● What to do
Count the lines in the entries that contain the string "agent". State nothing but the number.

■ ■ ■

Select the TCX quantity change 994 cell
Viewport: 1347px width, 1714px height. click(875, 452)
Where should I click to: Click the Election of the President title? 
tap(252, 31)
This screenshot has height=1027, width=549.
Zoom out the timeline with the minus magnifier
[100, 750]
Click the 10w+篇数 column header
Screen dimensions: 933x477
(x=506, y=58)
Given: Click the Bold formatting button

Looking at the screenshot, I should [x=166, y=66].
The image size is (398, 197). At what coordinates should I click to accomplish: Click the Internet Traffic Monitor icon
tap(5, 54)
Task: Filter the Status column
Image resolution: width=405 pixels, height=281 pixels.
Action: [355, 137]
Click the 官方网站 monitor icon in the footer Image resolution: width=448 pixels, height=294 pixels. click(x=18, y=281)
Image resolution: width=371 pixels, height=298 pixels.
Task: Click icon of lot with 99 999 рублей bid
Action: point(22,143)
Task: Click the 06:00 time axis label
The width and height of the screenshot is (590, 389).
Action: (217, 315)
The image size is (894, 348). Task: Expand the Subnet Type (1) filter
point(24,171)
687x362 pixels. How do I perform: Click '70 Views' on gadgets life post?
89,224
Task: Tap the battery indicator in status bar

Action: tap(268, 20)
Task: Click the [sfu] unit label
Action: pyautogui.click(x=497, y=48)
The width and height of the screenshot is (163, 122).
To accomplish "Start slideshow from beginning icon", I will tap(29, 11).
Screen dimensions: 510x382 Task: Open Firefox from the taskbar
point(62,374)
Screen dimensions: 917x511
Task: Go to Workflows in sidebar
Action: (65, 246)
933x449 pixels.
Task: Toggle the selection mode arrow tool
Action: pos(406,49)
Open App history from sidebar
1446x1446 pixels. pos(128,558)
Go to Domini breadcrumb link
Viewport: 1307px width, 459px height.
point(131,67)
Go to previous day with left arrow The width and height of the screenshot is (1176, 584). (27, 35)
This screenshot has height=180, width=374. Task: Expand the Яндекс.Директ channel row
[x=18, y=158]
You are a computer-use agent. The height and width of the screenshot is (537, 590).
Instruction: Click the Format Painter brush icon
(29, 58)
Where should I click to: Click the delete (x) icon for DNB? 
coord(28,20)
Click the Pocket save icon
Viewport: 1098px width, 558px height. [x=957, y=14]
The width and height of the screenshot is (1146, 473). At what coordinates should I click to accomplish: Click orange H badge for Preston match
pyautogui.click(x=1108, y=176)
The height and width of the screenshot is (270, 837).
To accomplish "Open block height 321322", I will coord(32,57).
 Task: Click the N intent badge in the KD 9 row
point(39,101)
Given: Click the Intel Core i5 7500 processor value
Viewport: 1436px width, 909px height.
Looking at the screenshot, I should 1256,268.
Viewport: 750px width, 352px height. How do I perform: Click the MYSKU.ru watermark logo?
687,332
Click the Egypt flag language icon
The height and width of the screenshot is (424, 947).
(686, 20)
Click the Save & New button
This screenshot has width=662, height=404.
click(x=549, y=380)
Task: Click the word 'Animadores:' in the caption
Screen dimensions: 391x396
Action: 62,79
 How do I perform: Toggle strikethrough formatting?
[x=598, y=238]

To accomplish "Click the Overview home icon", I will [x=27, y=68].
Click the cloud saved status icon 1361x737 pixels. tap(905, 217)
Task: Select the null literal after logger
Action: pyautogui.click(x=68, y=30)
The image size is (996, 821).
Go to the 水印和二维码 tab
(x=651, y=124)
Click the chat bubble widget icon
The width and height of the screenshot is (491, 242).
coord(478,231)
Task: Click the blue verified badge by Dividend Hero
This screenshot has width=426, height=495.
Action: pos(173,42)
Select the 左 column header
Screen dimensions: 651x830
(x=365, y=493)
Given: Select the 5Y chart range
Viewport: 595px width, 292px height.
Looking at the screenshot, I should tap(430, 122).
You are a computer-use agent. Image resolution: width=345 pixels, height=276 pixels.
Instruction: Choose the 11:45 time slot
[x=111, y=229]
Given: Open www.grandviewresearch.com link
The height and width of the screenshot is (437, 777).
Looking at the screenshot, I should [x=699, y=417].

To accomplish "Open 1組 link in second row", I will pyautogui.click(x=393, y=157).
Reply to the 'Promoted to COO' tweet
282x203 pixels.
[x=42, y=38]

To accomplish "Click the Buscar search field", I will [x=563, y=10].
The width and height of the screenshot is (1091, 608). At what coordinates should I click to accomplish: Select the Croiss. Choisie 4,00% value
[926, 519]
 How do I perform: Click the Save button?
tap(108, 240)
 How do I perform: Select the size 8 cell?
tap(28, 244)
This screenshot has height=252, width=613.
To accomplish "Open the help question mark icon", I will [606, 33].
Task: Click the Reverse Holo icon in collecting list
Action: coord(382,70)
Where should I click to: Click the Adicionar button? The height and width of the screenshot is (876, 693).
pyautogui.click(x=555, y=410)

■ ■ ■

● Answer for this exercise
2